My problem results from the fitting of csp disc brakes with zero offset. The hub & rotor sit only fractionally away from the stub axle link pin heads. This is by design and I am certain everything is seated as it should be and no spacer\s have been ommitted. My steering box, is  a repo part but I think the same as fitted to the beetle  and has approx` 3 and 1\4 turns from "lock to lock". So has a second that I have.  Now then I  have tried 3 versions of long rod and 3 versions of short rod. (Lengths differ. One set is that as was fitted to the Beetle) .

My problem is that no matter what I try. Different rods, different rod end settings on there their threads I cannot reach a point where the hub does not rotate to a point whereby the hub does not catch on the lower link pin head as it approaches full lock. That is full rotation of the steering box. The hub\disc is rotating further around on stub axle than it should be allowed to.

My questions please..... Can I have fitted the pitman arm upside down and if so could this be an issue? Which side, nearside or offside, is the longer ear on the end of the pitman arm supposed to point to ?

I know some beetles had steering lock stops formed as part of the pitman arm casting. Neither of mine do but why do some of them have such a stop?

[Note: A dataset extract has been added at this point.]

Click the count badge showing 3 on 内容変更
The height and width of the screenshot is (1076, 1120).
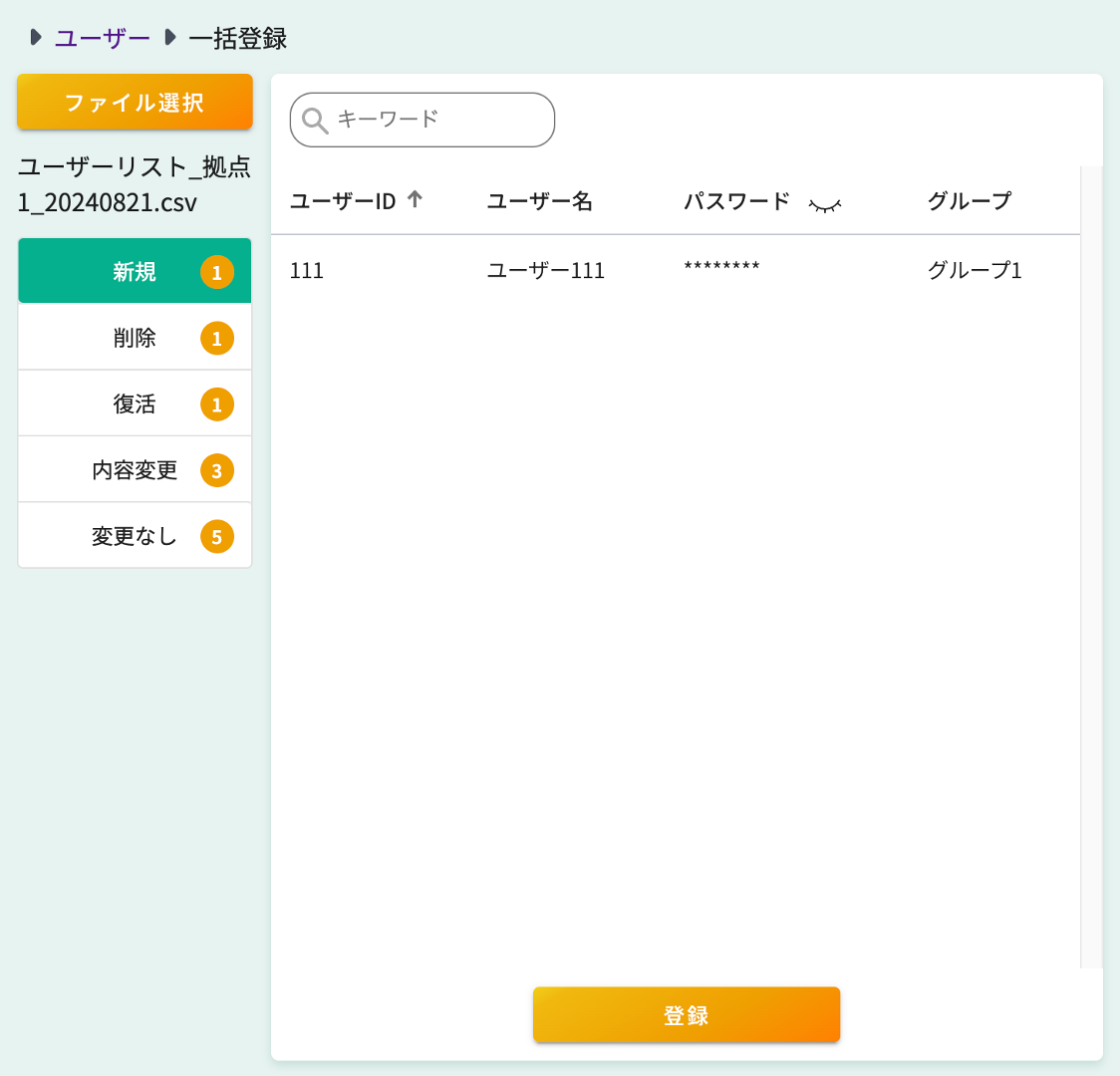pyautogui.click(x=217, y=469)
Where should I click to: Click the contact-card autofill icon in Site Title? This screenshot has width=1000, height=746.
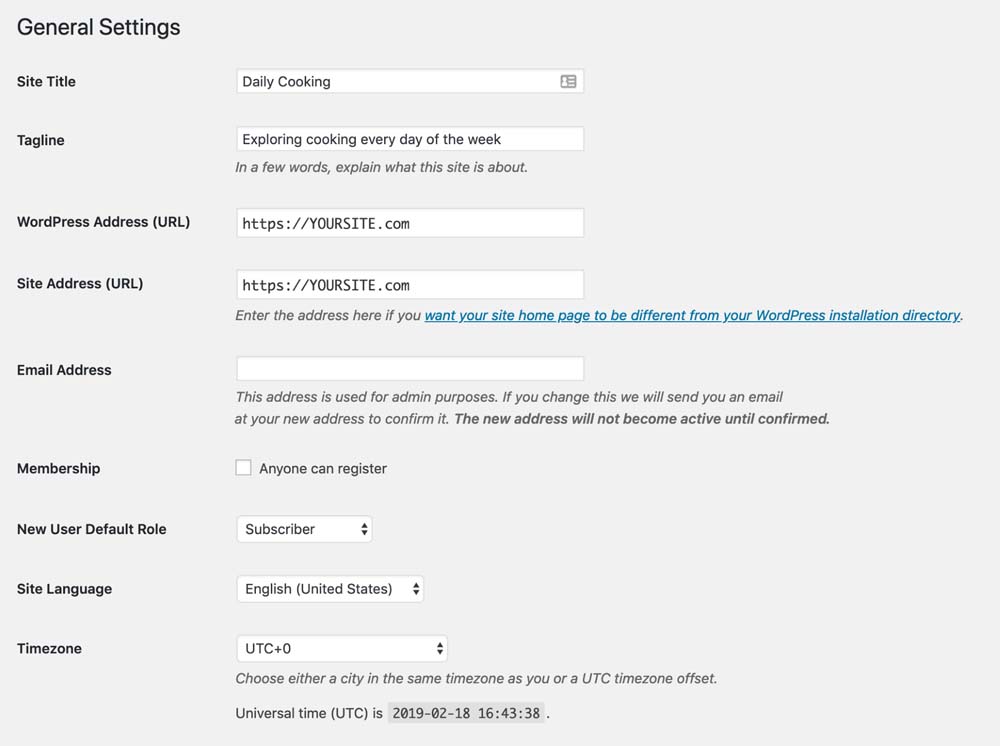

just a few queries before I delve further and I hope you can decipher my ramblings. ;-)up

Beach Buggy Rolling Chassis Help / Another Question
« on: June 05, 2019, 05:43:16 PM »
Can anyone help pls ?
Strange that my beetles were all 6 volters which = 50\60`s cars here is something else I have no recollection of. (See  photo).

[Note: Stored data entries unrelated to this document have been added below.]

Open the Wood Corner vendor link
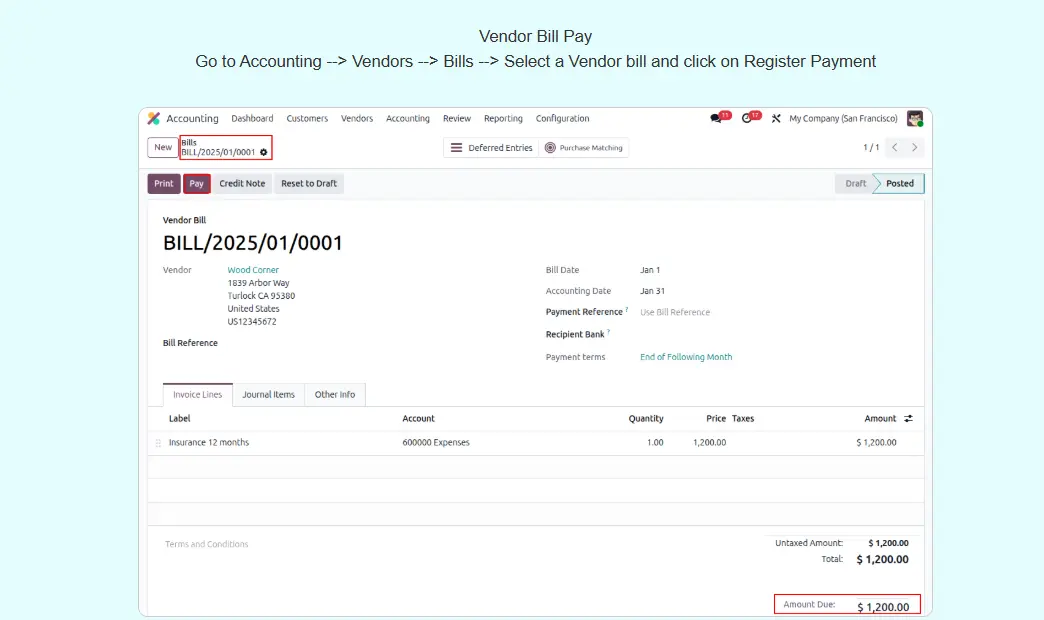Screen dimensions: 1044x620 [x=253, y=270]
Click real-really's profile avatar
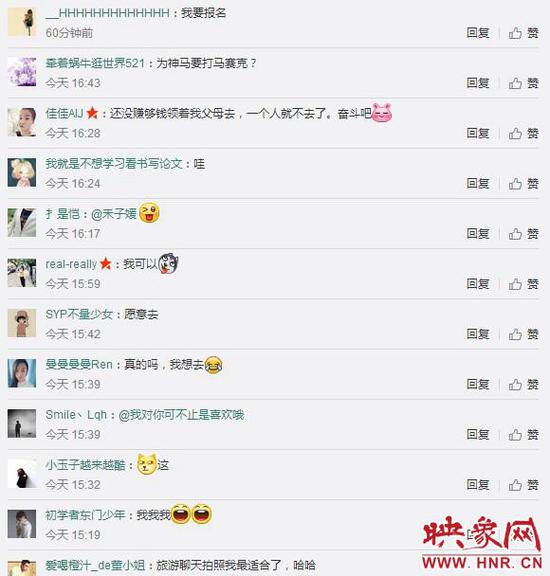The height and width of the screenshot is (576, 550). click(22, 273)
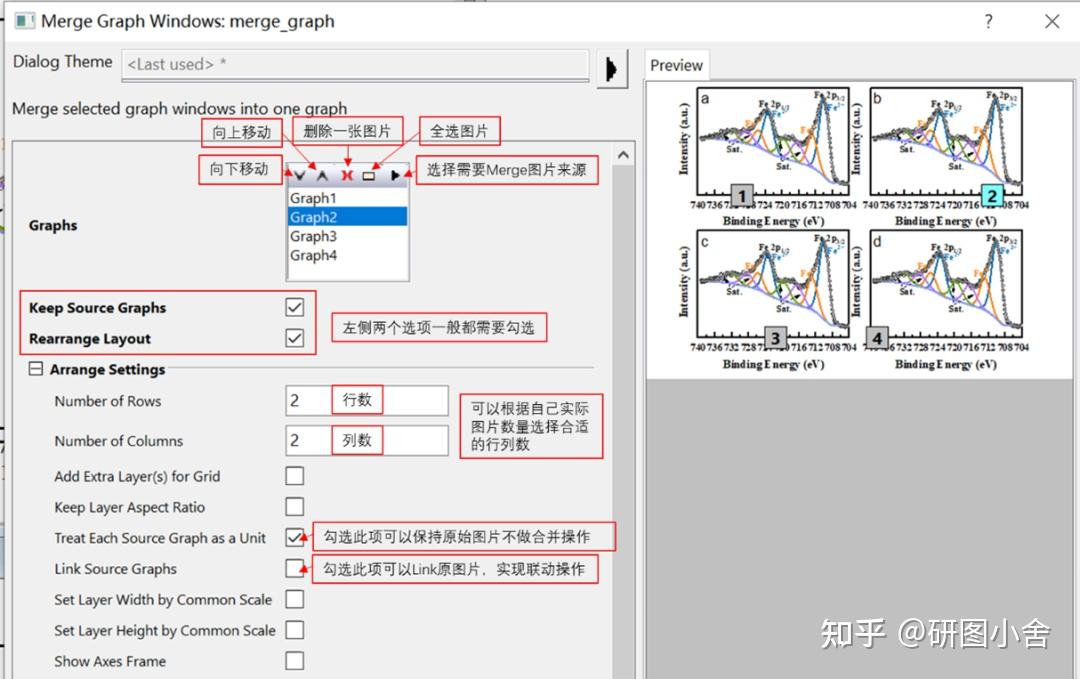The image size is (1080, 679).
Task: Toggle the Keep Layer Aspect Ratio checkbox
Action: [x=294, y=507]
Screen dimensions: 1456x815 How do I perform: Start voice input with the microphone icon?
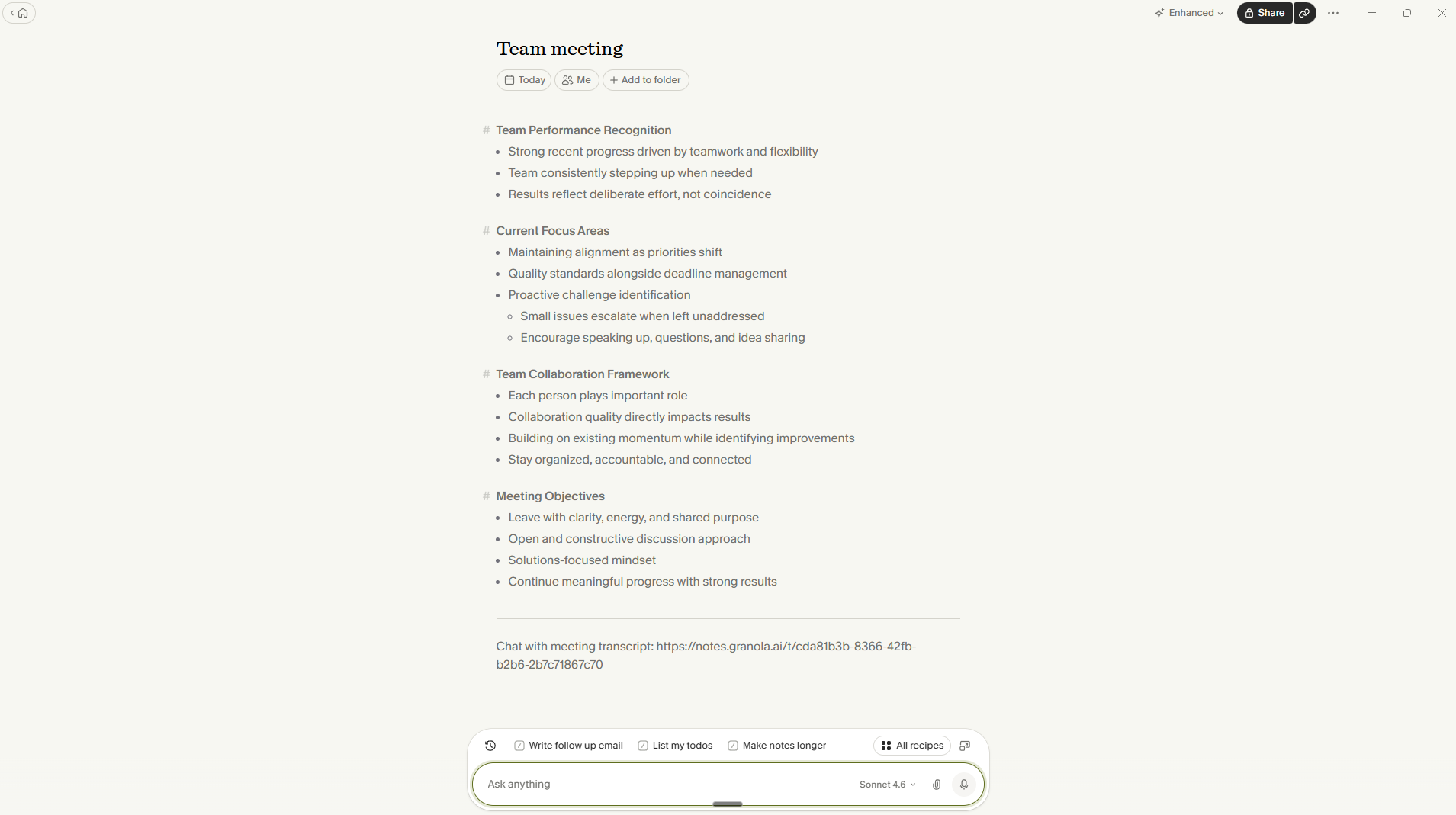pos(963,784)
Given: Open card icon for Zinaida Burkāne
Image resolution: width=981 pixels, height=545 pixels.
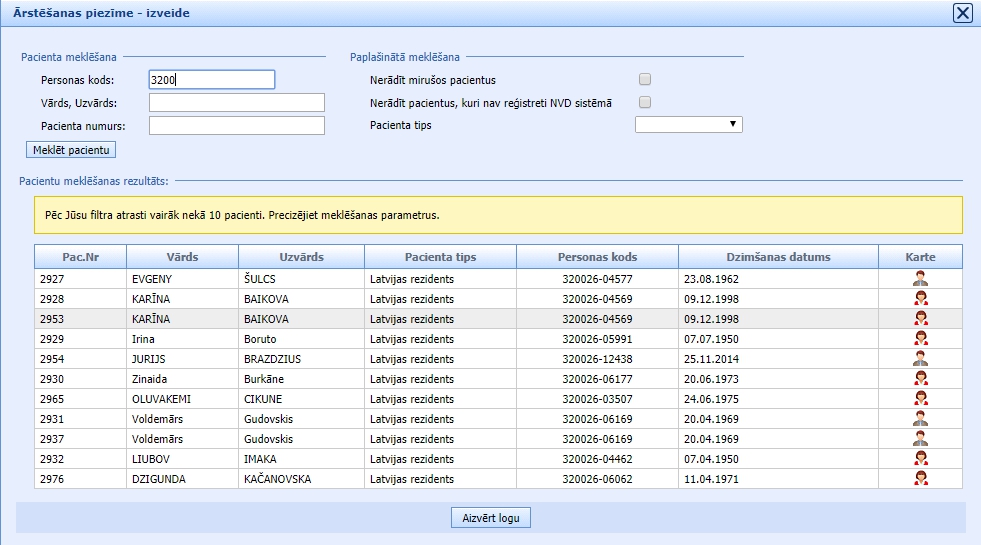Looking at the screenshot, I should (x=920, y=379).
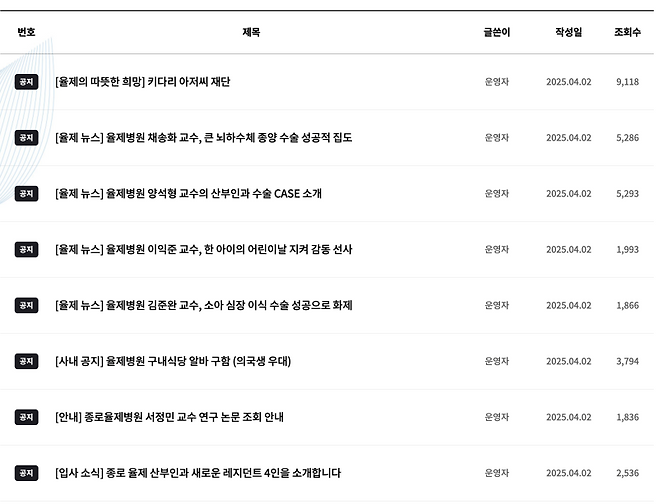Click the 제목 column header

pos(251,32)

It`s a track control rod, offside, from a 1960 Beetle. Obviously owned by someone who likes aerosl paint. This short rod is cranked, not bent, and is of vw origin having the VW logo. The ball joints are totally unworn and the rubbers appear new as they have that whitish grey stuff that helps the part release from the mold. Am I interpreting what I am seeing correctly? The track rods do not appear to be removable and the arm has what I think may be crimp marks to keep the rods in place. Do they in fact come as a single unit? (The long rod has a removable track rod each side. No lock nuts just nut & bolt clamps).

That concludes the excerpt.